Abstract

No doubt the assignment of causes of death is often inaccurate, and any practicing physician can probably recall a large number of instances in which the cause of death was improperly entered on the death certificate. The magnitude of such inaccuracies undoubtedly varies somewhat from state to state and these inaccuracies may very well account entirely for small differences in death rates for cardiovascular diseases or coronary heart disease. It seems unlikely, however, that they could account for all of the large differences in death rates shown here. Evidence presented may be summarized as follows: 1. 1. The contrasts in death rates for cardiovascular diseases for some states, such as South Carolina and North Dakota, are sufficiently great to make it seem certain that some real differences exist.
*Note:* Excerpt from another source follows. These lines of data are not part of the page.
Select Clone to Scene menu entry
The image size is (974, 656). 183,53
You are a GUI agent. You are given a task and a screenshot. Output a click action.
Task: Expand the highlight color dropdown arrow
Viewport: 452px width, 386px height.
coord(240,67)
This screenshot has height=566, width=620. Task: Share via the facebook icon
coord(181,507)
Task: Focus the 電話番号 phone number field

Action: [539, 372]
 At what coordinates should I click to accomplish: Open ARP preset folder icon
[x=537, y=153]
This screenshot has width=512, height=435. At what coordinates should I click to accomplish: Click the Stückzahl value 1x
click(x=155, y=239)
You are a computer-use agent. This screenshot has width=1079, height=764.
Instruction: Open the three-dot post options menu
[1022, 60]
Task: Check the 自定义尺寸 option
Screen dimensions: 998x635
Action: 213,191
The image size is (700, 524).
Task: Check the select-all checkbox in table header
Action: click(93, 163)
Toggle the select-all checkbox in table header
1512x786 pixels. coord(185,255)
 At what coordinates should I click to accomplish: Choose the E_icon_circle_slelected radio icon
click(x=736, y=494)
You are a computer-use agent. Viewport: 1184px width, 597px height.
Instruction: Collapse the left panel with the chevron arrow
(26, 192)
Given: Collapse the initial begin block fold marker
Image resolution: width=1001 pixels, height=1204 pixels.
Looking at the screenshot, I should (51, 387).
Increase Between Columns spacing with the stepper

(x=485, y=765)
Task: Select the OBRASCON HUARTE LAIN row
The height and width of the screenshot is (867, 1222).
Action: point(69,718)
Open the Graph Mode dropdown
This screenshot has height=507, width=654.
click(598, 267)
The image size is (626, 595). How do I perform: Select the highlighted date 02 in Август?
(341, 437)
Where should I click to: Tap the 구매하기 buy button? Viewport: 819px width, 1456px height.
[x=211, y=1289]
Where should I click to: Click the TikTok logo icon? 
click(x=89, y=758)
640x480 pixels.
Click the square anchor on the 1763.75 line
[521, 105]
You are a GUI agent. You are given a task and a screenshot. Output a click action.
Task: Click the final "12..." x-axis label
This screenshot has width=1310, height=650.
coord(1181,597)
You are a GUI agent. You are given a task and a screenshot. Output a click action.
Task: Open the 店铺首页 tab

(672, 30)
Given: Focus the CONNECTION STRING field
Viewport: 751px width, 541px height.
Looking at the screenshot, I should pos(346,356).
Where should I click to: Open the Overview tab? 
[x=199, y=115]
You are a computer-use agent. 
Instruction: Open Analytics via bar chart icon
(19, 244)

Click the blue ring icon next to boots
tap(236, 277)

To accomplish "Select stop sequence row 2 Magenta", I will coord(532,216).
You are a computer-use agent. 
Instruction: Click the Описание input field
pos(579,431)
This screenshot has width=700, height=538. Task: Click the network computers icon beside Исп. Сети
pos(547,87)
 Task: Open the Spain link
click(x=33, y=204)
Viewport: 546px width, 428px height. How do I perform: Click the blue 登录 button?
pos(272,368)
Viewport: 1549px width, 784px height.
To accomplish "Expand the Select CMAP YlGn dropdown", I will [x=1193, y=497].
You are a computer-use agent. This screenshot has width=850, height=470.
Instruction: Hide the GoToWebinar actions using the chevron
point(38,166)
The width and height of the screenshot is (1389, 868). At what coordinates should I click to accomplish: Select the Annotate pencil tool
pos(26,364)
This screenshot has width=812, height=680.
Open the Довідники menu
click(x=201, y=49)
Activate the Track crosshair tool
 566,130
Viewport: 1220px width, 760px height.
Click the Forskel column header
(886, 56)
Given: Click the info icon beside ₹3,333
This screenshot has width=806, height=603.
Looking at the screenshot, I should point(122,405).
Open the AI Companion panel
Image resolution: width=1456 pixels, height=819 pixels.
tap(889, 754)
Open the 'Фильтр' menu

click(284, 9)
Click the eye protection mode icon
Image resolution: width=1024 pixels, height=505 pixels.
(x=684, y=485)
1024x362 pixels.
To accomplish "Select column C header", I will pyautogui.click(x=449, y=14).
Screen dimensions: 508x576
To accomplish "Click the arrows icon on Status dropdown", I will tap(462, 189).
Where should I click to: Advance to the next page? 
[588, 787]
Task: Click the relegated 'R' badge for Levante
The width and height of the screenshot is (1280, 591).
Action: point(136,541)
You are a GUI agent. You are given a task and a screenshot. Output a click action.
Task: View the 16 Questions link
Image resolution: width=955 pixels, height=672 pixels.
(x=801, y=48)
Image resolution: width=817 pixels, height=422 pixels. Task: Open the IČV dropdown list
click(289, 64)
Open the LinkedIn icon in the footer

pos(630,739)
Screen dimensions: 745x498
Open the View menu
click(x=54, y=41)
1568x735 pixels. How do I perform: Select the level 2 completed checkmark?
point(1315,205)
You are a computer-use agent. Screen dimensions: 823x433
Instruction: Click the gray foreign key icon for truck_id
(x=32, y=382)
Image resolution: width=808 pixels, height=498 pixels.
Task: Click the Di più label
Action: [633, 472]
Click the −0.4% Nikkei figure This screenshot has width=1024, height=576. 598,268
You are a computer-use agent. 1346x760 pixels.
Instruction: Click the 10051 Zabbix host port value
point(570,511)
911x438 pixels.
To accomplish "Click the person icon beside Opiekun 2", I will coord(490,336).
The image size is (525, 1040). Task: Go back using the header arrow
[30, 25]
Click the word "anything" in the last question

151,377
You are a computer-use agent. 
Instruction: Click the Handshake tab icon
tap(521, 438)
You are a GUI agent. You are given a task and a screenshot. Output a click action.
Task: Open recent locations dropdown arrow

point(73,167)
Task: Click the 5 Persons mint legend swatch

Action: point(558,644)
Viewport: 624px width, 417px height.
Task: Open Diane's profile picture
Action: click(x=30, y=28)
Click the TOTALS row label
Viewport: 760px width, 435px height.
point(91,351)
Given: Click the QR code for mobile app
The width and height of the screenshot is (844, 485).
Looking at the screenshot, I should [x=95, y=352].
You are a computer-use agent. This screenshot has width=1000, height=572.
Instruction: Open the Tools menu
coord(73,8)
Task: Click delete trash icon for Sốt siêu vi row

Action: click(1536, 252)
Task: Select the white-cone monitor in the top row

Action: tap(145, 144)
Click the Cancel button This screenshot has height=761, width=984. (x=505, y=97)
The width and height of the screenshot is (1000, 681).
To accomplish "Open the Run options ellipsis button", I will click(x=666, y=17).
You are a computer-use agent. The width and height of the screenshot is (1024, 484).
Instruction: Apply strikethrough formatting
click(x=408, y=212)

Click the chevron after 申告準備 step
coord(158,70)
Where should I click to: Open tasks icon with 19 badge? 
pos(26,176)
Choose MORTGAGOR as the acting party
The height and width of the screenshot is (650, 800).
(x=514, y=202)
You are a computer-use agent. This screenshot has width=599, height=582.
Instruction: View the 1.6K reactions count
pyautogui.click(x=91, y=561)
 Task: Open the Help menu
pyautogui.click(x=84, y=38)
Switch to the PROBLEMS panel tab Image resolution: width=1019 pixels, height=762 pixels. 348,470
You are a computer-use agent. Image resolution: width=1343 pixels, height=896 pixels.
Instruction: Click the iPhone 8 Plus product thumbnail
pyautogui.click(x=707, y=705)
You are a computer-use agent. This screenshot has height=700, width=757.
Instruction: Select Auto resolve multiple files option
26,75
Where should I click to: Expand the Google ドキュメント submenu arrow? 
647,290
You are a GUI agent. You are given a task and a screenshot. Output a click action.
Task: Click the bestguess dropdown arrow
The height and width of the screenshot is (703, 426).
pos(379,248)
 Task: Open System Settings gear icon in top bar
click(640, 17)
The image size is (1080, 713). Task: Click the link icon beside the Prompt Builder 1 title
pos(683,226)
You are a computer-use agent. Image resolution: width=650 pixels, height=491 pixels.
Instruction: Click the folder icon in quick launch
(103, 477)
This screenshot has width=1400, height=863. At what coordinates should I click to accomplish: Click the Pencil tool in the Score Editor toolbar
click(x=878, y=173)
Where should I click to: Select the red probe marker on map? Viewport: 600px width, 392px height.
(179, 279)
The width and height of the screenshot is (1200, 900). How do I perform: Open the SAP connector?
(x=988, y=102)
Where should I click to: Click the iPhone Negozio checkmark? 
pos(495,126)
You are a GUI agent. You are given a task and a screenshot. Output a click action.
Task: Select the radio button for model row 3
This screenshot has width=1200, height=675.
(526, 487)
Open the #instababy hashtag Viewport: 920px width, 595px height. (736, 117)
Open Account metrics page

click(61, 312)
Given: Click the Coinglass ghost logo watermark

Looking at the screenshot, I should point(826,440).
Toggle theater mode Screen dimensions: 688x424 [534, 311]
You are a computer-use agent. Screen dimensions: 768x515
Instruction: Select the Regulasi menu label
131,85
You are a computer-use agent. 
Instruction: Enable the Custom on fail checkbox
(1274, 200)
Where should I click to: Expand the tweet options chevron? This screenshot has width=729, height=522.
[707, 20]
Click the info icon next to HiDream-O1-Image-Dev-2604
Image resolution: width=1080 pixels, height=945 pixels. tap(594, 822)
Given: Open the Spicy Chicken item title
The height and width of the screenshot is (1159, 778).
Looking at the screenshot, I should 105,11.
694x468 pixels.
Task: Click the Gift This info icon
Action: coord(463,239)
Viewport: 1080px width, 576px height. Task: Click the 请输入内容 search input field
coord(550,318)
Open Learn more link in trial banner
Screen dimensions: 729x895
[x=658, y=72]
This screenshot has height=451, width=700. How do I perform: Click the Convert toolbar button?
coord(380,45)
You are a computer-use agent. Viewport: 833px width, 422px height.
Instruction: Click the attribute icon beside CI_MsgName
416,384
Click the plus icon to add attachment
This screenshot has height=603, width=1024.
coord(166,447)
It seems likely that real geographic variations in death rates for cardiovascular disease and coronary heart disease of considerable magnitude exist within the United States. 2. 2. The quality and quantity of physicians available do not appear to have an appreciable effect upon cardiovascular death rates, and only a small percentage of the variation in coronary heart disease death rates appears to be related to this factor. 3. 3. Population and total death counts appear to be fairly accurate. 4. 4. Autopsies and other studies indicate that, in general, errors in cause-of-death entries on death certificates tend to be compensatory, so that for major groupings such as cardiovascular diseases or coronary heart disease net errors in the counts are possibly less than 7 per cent.